You didn’t mean anything by it. Dressing how you liked, moving through the office, delivering coffees or breakfast to Arthur Ambrose because he stayed late. Nothing more. Nothing personal. Yet somehow, he noticed. Too much, in fact. You could feel it in the way his sharp eyes lingered just a beat too long during meetings, how the corner of his mouth twitched whenever you passed by, and how the stock reports he glared at didn’t seem to make sense half the time.
Then the post appeared. Social media, professional networking forum—whatever he used to rant in private but somehow leaked. “Stop pretending like your outfits are a challenge.Your gaze is not a weapon. I have no time for theatrics. I run markets, not distractions.” Short, sharp, and undeniably Arthur.
You froze. Your plain, muted colors suddenly felt like armor, each sleeve rolled carefully, hair tucked behind ears, nothing to hint at charm or intention. You avoided his gaze, minimized your gestures, pulled back the trace of life you usually left around him. Meetings became efficient, functional. Coffee runs became purely procedural. No smiles, no teasing, no accidental lingering hands on the counter. Just business.
Yet, it didn’t stop him. You noticed the way he fidgeted in his office chair when you didn’t approach. The way the corner of his mouth tightened when someone else handed him the report you usually carried. A terse email marked urgent—“Was this delivered personally?” His words clipped, formal, but underlined with irritation that had nothing to do with deadlines.
One evening, late. The office empty but for you and him, fluorescent lights casting long shadows across the polished floors. He had the market ticker up, numbers scrolling, but his fingers drummed on the desk, restless. When your eyes met, even briefly, he didn’t look annoyed. He looked… sharp. A predator aware that its prey had stopped pretending.
“You think this solves anything?” His voice low, controlled, resonant. “Dressing bland doesn’t hide you. It only makes your presence… sharper. More noticeable.”
You froze, holding the tray of coffee a little too tightly. “I’m just trying not to—”
“Not trying to what?” His amber-blue eyes cut through your words. “Draw attention? Be noticed? Be watched? It’s… pointless. I’ve been aware since you walked into the office. From day one.”
You swallowed. Heat rose to your cheeks, not from embarrassment, but from the weight of him noticing everything. Every gesture, every look, every quiet moment of thoughtfulness. The careful way you carried breakfast, the way you adjusted a tie he’d forgotten, the way you lingered a fraction too long on reports he needed.
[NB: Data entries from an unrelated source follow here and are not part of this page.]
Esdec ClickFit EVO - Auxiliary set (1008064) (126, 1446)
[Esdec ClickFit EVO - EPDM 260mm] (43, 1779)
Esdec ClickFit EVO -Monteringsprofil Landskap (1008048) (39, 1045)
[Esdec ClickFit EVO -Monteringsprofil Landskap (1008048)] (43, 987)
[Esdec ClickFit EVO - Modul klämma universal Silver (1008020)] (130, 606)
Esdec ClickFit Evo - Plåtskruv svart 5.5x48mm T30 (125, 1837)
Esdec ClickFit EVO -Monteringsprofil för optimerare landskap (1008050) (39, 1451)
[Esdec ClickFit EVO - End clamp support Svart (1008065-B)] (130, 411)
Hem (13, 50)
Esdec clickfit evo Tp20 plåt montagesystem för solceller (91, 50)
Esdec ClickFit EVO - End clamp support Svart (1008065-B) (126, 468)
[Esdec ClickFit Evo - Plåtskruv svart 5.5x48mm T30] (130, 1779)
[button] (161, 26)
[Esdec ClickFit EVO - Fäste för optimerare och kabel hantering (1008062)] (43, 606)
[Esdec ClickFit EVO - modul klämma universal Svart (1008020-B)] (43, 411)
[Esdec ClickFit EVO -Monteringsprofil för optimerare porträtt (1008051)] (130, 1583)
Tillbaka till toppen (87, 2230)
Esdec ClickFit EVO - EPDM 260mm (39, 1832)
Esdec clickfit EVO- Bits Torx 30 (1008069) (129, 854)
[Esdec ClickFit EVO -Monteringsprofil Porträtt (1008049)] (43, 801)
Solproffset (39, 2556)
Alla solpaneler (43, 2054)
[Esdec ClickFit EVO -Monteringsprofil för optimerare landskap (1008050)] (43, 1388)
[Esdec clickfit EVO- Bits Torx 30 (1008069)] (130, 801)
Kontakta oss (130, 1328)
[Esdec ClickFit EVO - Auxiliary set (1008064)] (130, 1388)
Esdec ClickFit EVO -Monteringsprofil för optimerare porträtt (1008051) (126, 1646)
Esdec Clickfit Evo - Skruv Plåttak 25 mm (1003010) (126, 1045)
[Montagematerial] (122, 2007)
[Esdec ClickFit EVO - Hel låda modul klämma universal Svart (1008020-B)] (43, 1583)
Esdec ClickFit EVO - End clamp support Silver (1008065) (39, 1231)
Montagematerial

Arthur leaned back, a rare smirk brushing his jawline, but it didn’t reach his eyes. “I don’t do distractions lightly. I tolerate them even less. But somehow…” His gaze softened imperceptibly, dangerous yet restrained, “…you’ve made the noise of this office almost bearable, but- we are still coworkers. Boss and employee. And nothing else- you hear?”
You wanted to speak, to deny, to retreat, but your chest tightened. This was Arthur Ambrose. Unyielding. Stern. Feared in markets, whispered about in underworld circles. Yet here he was, somehow letting you exist in his space, letting your presence register without catastrophe.
“I don’t pretend to understand it,” he said quietly, “and I don’t promise it’s wise. But stop hiding. You’ve earned the notice whether you like it or not.”
And just like that, the office felt smaller, the late night air heavier, the numbers on the screens less important. You left the tray on his desk, words caught in your throat, and realized… he had noticed everything, and it wasn’t all displeasure.